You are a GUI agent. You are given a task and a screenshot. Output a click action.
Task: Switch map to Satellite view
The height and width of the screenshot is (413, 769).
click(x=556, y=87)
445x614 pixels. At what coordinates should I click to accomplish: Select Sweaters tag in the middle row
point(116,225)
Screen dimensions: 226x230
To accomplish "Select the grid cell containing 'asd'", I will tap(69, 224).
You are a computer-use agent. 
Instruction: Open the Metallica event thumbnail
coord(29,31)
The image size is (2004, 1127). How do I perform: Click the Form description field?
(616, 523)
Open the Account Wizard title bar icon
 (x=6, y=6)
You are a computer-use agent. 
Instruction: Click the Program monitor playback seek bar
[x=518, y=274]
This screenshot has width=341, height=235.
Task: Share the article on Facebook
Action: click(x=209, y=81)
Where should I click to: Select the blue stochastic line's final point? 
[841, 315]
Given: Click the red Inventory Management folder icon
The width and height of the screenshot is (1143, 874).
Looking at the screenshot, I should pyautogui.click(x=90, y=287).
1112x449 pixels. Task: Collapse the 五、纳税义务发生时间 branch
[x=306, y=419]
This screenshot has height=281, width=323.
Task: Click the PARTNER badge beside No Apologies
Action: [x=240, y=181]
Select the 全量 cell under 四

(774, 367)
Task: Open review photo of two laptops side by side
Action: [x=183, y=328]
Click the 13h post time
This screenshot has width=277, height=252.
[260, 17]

※

▶ THE TASK: Output the entries exactly. Leave nothing out.

▶ EXPECTED ANSWER:
You are a GUI agent. You are given a task and a screenshot. Output a click action.
Task: Switch map to Satellite view
The height and width of the screenshot is (413, 769).
click(x=556, y=87)
445x614 pixels. At what coordinates should I click to accomplish: Select Sweaters tag in the middle row
point(116,225)
Screen dimensions: 226x230
To accomplish "Select the grid cell containing 'asd'", I will tap(69, 224).
You are a computer-use agent. 
Instruction: Open the Metallica event thumbnail
coord(29,31)
The image size is (2004, 1127). How do I perform: Click the Form description field?
(616, 523)
Open the Account Wizard title bar icon
 (x=6, y=6)
You are a computer-use agent. 
Instruction: Click the Program monitor playback seek bar
[x=518, y=274]
This screenshot has width=341, height=235.
Task: Share the article on Facebook
Action: click(x=209, y=81)
Where should I click to: Select the blue stochastic line's final point? 
[841, 315]
Given: Click the red Inventory Management folder icon
The width and height of the screenshot is (1143, 874).
Looking at the screenshot, I should pyautogui.click(x=90, y=287).
1112x449 pixels. Task: Collapse the 五、纳税义务发生时间 branch
[x=306, y=419]
This screenshot has height=281, width=323.
Task: Click the PARTNER badge beside No Apologies
Action: [x=240, y=181]
Select the 全量 cell under 四

(774, 367)
Task: Open review photo of two laptops side by side
Action: [x=183, y=328]
Click the 13h post time
This screenshot has width=277, height=252.
[260, 17]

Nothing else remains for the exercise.